Asentí. La cadena NBC de Chicago presta mucho apoyo a las causas y los personajes católicos.
– Sí. Las finanzas del Vaticano han salido a menudo en los periódicos de aquí. Sobre todo, tras la desafortunada muerte del Signor Calvi el verano pasado -¿fue mi imaginación o se estremeció levemente?-. ¿Tiene algo que ver su trabajo en el comité financiero del Vaticano con el Banco Ambrosiano?
– El Signor Calvi era un buen católico. Por desgracia, su fervor le hizo sobrepasar los límites de lo apropiado.
Había vuelto a su fuerte acento en inglés. Aunque hice uno o dos intentos más por seguir conversando, la entrevista había terminado.
Phil y yo nos adelantamos para sentarnos en un pequeño sofá. Necesitaba descansar los pies antes de emprender el camino hasta el otro extremo de la habitación.
– ¿Qué decías de Calvi y el Banco Ambrosiano? -preguntó-. Mi español no es lo bastante bueno como para entender del todo el italiano.
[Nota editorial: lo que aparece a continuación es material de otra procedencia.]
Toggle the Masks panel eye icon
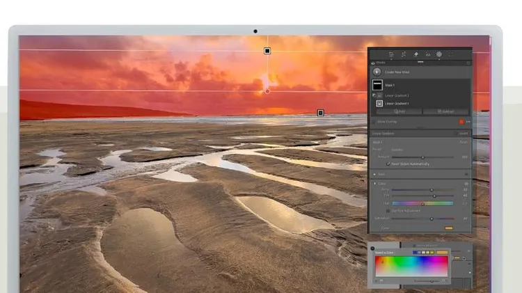 pyautogui.click(x=372, y=62)
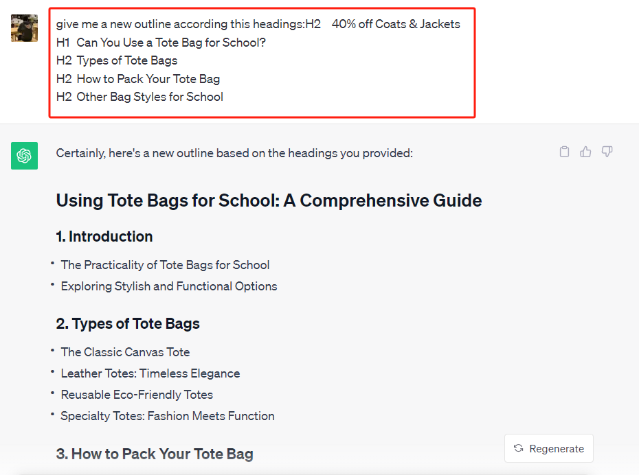
Task: Click the user profile avatar photo
Action: coord(25,28)
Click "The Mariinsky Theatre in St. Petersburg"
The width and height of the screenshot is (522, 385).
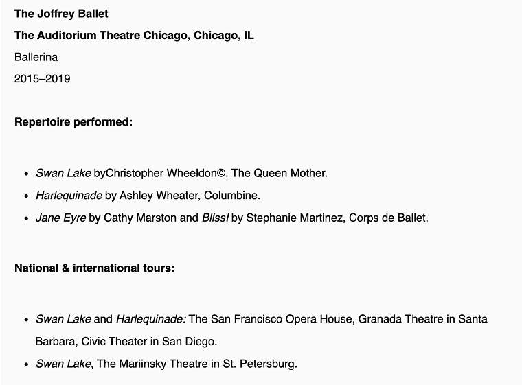[x=197, y=363]
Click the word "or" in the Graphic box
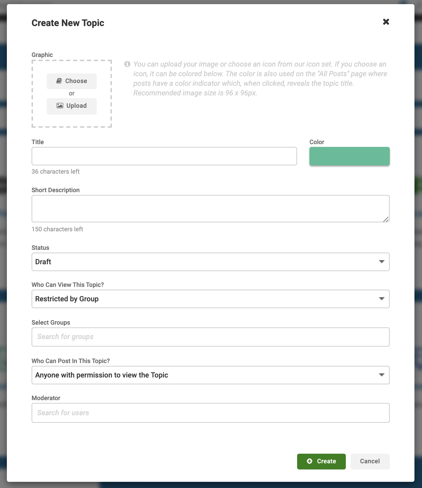 tap(72, 93)
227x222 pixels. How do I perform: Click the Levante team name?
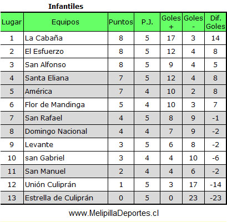click(39, 145)
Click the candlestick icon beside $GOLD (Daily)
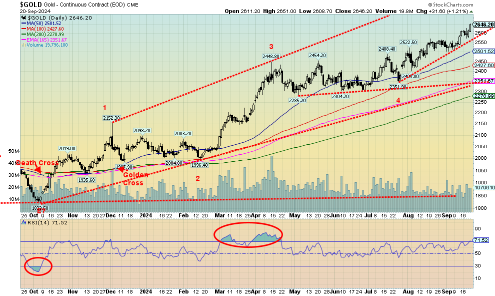495x296 pixels. pyautogui.click(x=24, y=18)
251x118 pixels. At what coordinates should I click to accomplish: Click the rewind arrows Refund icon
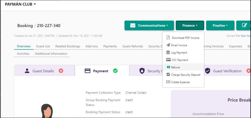click(168, 67)
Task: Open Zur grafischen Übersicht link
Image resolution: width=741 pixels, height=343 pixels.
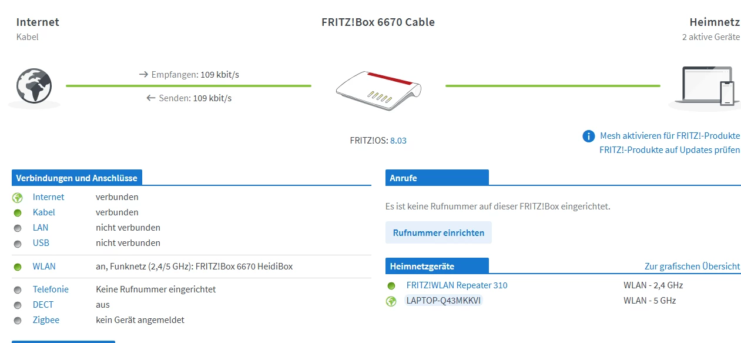Action: pyautogui.click(x=692, y=267)
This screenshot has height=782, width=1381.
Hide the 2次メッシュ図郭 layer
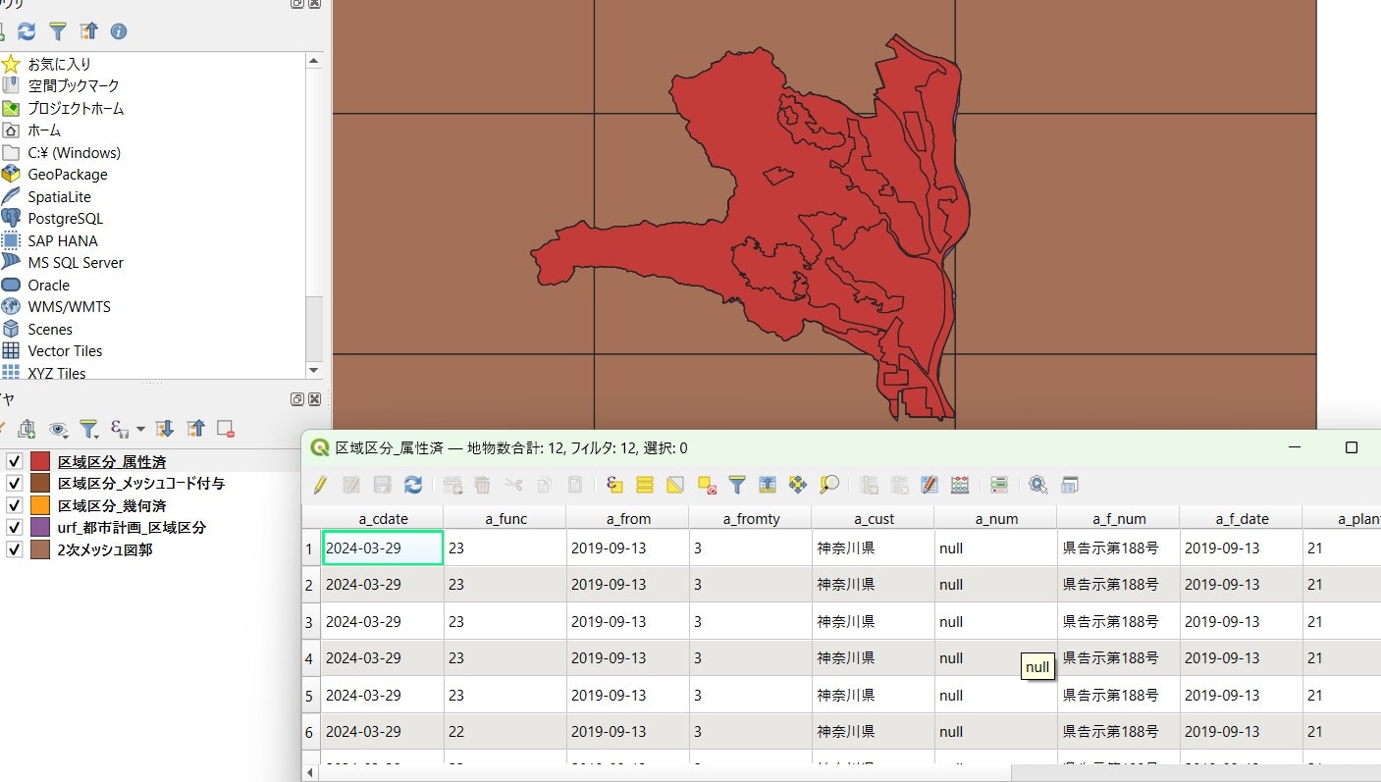(x=15, y=549)
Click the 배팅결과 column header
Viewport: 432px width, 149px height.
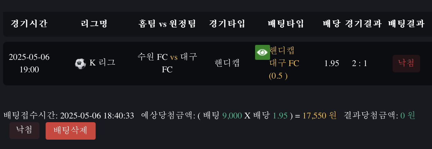[x=406, y=24]
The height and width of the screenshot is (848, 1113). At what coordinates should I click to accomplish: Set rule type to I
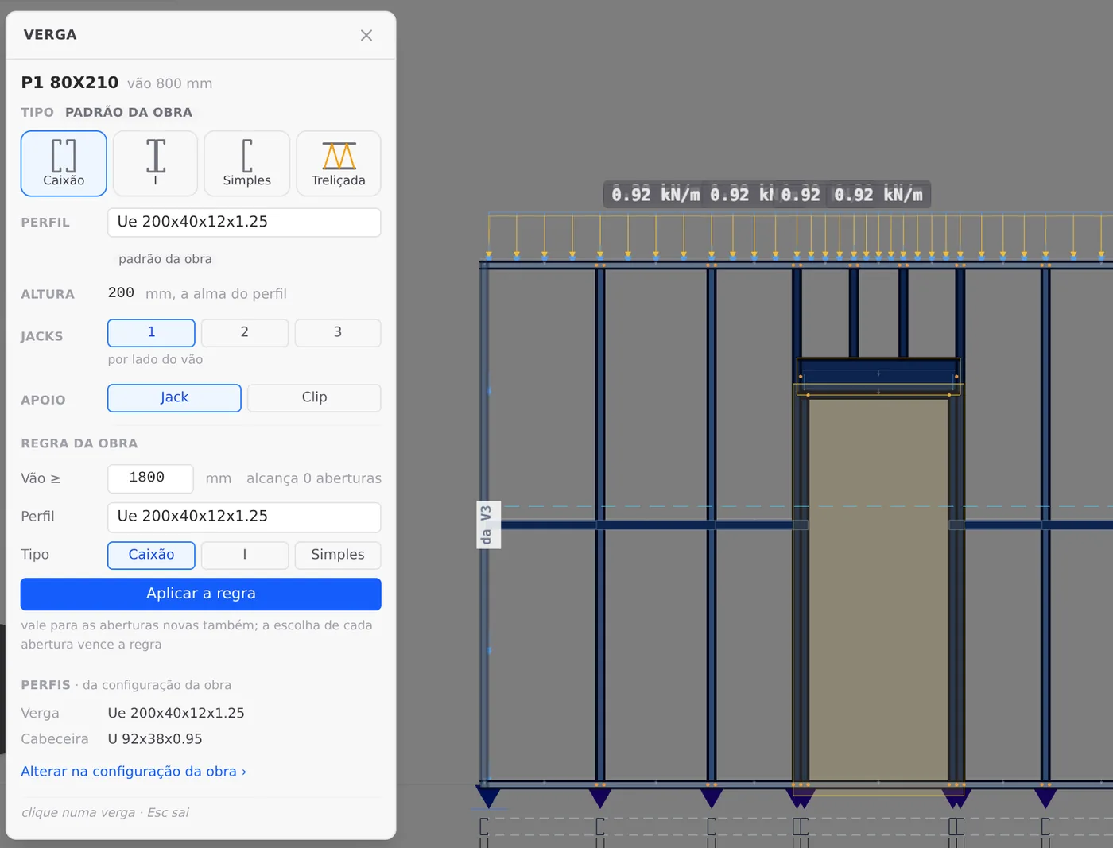[x=244, y=555]
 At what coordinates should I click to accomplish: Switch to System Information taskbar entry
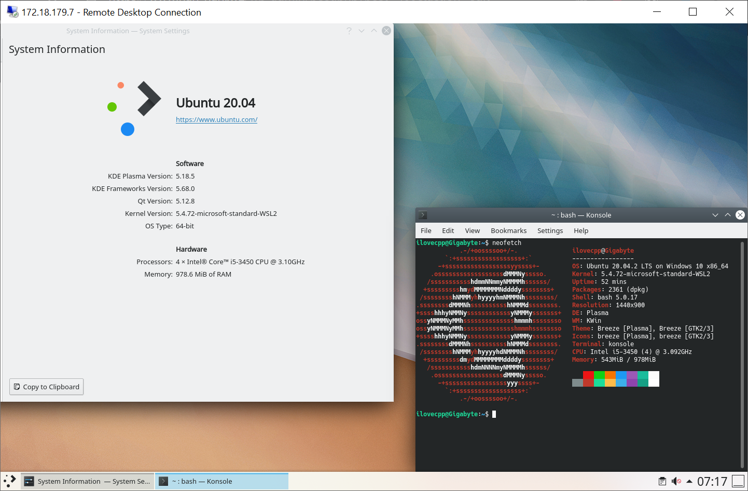click(88, 481)
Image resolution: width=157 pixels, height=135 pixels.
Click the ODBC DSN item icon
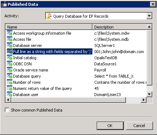[x=10, y=64]
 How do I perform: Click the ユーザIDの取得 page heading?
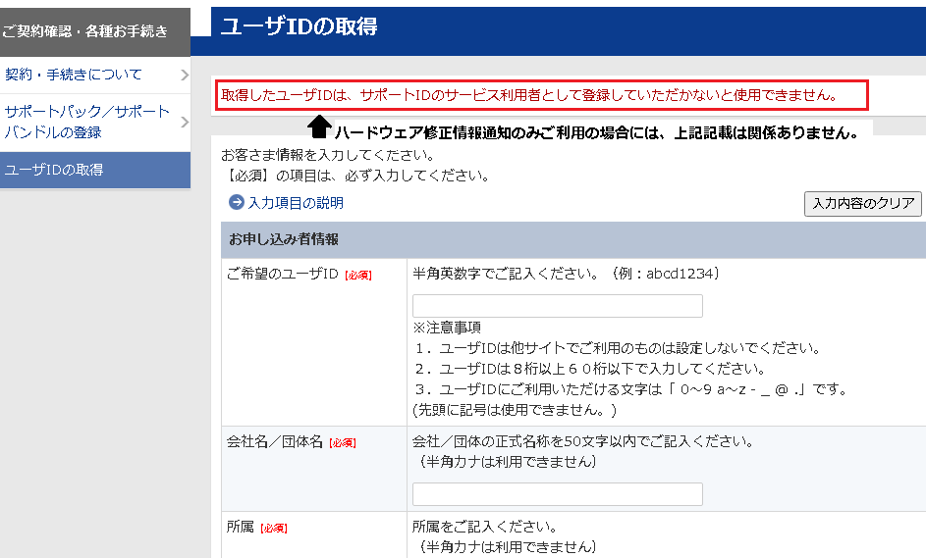(x=299, y=27)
Tienes que haberle ofendido, para que siguiera hablando tan mal en inglés de nuevo.
– Puede ser. Está claro que no quería hablar del Ambrosiano.
Nos quedamos sentados en silencio durante unos minutos. Reunía valor para un asalto al resto de la concurrencia. De pronto, oí detrás de mí la Voz de nuevo.
– Muchas gracias, señora Addington. Su Santidad unirá sus plegarias a las mías por ustedes, los generosos católicos de Chicago.
Me puse en pie de un salto, derramando el coñac sobre mi vestido nuevo.